Book a guided day tour for the most efficient routing between these four stops, or hire a private driver for flexibility. See the Belgrade to Sarajevo bus guide if Mostar is part of a longer Balkan loop.
Getting Around During Your 4 Days
Sarajevo’s centre is entirely walkable. For Trebević, the Tunnel of Hope, and other outer sights, the tram network covers most routes at 2.20 KM per ride — and runs free between midnight and 5 AM, a detail most visitors never discover.
Neither Uber nor Bolt operates in Sarajevo. Use Moj Taxi or call Žuti/Crveni Taxi directly — full detail in the Bolt Sarajevo guide. For arrival logistics, see the Sarajevo airport to city centre guide.
Where to Stay for This Itinerary
Base yourself in or near Baščaršija for all four days — everything in this itinerary except Mostar is within walking distance or a short tram ride. See Where to Stay in Sarajevo 2026 for area-specific picks.
4-Day Budget
| Category | Backpacking | Mid-range |
|---|---|---|
| Daily budget | €45–60 | €100–130 |
| 4-day total (excl. Mostar tour) | €180–240 | €400–520 |
| Mostar day tour add-on | €25–45 pp | €60–90 pp |
Source: Easy Balkan Transfers, April 2026.
FAQ
Is 4 days enough for Sarajevo?
Yes. Four days is the ideal amount of time for Sarajevo. Two days covers Baščaršija, the old town, and siege history; one day covers Trebević and the Olympic legacy; and the fourth day allows a full, unrushed Mostar day trip instead of squeezing it into a short stay.
What is the Tunnel of Hope?
The Tunnel of Hope was an 800-metre tunnel built during the 1992-1995 siege of Sarajevo, connecting the city to Bosnian-held territory beyond the airport. It was used to move food, weapons, supplies, and civilians during the siege. Today, a short section is open to visitors alongside a museum.
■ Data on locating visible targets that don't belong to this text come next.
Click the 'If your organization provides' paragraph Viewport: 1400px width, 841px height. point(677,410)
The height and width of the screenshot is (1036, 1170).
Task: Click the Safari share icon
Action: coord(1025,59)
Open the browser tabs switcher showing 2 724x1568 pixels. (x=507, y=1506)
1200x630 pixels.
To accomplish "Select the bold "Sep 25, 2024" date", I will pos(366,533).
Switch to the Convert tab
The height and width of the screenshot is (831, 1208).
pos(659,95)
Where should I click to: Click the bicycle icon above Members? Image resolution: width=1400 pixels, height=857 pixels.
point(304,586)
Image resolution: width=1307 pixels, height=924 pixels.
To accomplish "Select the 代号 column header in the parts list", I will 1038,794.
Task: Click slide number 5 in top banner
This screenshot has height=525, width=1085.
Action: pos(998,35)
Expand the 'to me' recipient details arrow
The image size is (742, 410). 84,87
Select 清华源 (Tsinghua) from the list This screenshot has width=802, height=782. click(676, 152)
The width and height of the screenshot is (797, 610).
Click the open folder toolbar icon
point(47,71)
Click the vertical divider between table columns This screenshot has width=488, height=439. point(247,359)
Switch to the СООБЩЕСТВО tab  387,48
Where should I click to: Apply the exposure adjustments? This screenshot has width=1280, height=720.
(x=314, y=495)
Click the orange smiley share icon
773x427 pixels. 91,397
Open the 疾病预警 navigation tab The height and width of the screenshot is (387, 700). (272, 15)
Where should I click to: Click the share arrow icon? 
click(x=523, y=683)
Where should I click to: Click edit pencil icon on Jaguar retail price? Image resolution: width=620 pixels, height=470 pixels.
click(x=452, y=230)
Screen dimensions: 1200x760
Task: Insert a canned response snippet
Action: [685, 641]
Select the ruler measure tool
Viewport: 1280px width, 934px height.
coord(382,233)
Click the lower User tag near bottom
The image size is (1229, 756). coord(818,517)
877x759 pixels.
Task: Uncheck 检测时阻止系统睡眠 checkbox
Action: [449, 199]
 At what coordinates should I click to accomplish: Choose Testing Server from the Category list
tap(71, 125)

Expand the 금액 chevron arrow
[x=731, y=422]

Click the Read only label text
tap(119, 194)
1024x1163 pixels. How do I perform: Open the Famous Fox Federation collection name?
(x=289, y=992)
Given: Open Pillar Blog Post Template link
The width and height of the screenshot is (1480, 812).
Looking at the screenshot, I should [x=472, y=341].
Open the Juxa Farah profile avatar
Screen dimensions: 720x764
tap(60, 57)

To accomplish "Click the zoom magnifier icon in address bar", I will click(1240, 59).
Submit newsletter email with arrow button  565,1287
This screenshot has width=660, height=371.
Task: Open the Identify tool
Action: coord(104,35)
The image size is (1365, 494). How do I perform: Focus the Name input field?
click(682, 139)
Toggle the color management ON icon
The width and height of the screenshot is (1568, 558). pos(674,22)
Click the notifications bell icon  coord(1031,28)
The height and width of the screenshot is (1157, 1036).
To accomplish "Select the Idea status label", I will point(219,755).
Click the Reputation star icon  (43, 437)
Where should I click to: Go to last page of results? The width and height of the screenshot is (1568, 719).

Can you day trip to Mostar from Sarajevo?
Yes. Mostar is approximately 2.5 hours from Sarajevo and is the best full-day trip from the city. Most visitors combine Mostar Old Bridge with Kravica Waterfalls, Počitelj, and Blagaj in a guided day tour, or hire a private driver for the same route.
Is Sarajevo safe for tourists?
Yes. Sarajevo is generally safe, walkable, and comfortable for tourists. Petty crime is not a major issue in the main visitor areas, but use normal city precautions and be careful with taxis. Insist that the driver uses the meter or agree the price before getting in, especially at the airport, bus station, or late at night.
When is the best time to visit Sarajevo?
The best time to visit Sarajevo is May through October, when the weather is warm and outdoor sightseeing is easiest. Baščaršija is especially lively in summer, and the Sarajevo Film Festival adds atmosphere in August, though accommodation prices rise. Winter is cold but atmospheric, with nearby Jahorina and Bjelašnica drawing ski visitors.